SELECTION:
▼▼▼

A redress scheme for victims of historical child abuse must be part of the new Northern Ireland Programme for Government, abuse survivors told politicians today at Stormont.
 
Child abuse survivors from across Northern Ireland gathered at Parliament Buildings to reveal details of a model compensation scheme which they want the incoming Northern Ireland Executive to adopt.
 
They set out a detailed framework for an out-of-court redress scheme for survivors of institutional child abuse in Northern Ireland as an alternative to costly civil court proceedings. The report recommends two categories of compensation for survivors – a common experience payment for all former residents of homes where abuse was endemic and compensation for cases of individual abuse.
 
Margaret McGuckin of Survivors and Victims of Institutional Abuse (SAVIA) said:
 
“Abuse victims have waited their whole lives for an acknowledgement from the State for letting us down so badly when we were vulnerable kids. Part of that acknowledgement must be redress, to try to make up for what we suffered and what we lost.
 
“With the Abuse Inquiry about to conclude in the next couple of months, our government needs to plan now for the establishment of an appropriate redress scheme and that’s why we are making our call today for its inclusion in the Programme for Government.”
 
Jon McCourt of Survivors North West said:
 
“Politicians have told us that they want to ensure a victim-centred approach to dealing with historic institutional child abuse. Today victims come together to set out clearly the sort of redress scheme which we want to see put in place. Nothing will really make up for the damage done to us when we were children – awful damage which has led to an early grave for too many of our fellow residents and friends.
 
“The Inquiry chairperson, Sir Anthony Hart, has already announced that he will be recommending a financial compensation scheme when he reports in January 2017, but the time to plan and budget for that scheme is now when the Programme for Government is being agreed.”

▲▲▲

MATERIAL:

▼▼▼

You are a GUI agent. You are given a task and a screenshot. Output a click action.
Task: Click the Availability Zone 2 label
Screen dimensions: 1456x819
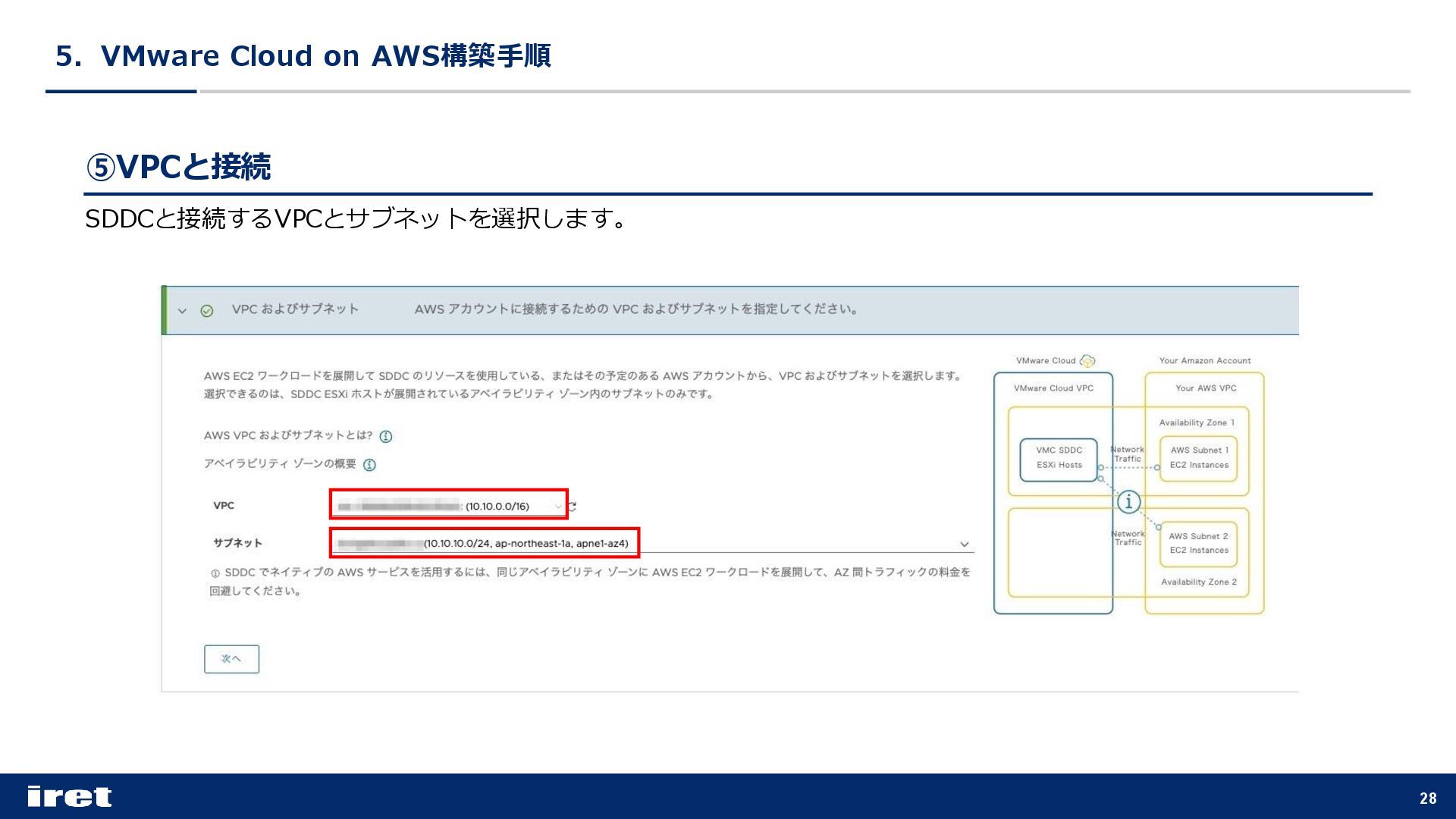point(1198,582)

▲▲▲

WHAT IS ASKED:
[a] Do these statements agree with the article on the abuse redress scheme? For each one, answer yes or no and quote the words of the article that decide it.
(i) The survivors' proposal sets out two categories of compensation.
(ii) The proposed scheme would settle claims through civil court proceedings.
(iii) Margaret McGuckin spoke on behalf of Survivors North West.
[b] Can you resume the article on the abuse redress scheme after its final sentence and carry it on?
The listing has no connection to the article on the abuse redress scheme.

OUTPUTS IN ORDER:
[a]
(i) Yes: "The report recommends two categories of compensation for survivors"
(ii) No: "an out-of-court redress scheme for survivors of institutional child abuse in Northern Ireland as an alternative to costly civil court proceedings"
(iii) No: "Margaret McGuckin of Survivors and Victims of Institutional Abuse (SAVIA)" and "Jon McCourt of Survivors North West"

[b]
 
The report, What Survivors Want: A Compensation Framework for Historic Abuses in Residential Institutions, was commissioned by the Panel of Experts on Redress, an independent initiative backed by Amnesty International and made up of survivor groups, individual survivors, academics, lawyers, human rights organisations, practitioners and national and international experts. Report authors are Professor Kathleen Mahoney (Ulster University and University of Calgary) and Professor Patricia Lundy (Ulster University).
 
The report draws on wide consultation with survivors, research and analysis of survivors’ views on redress. Recommendations have been informed by redress schemes in other jurisdictions and examples of good practice - what worked or did not work in other countries.
 
The Historic Institutional Abuse Inquiry, chaired by Sir Anthony Hart, is scheduled to report to the Executive in January, 2017.  The Inquiry on November 4, 2015, after 157 days of public hearings and 392 witnesses, stated:
“… what we can now say is that from the evidence we have heard so far we will recommend that there should be a scheme to award financial compensation to those children who suffered abuse in children’s homes and other institutions in Northern Ireland between 1922 and 1995.”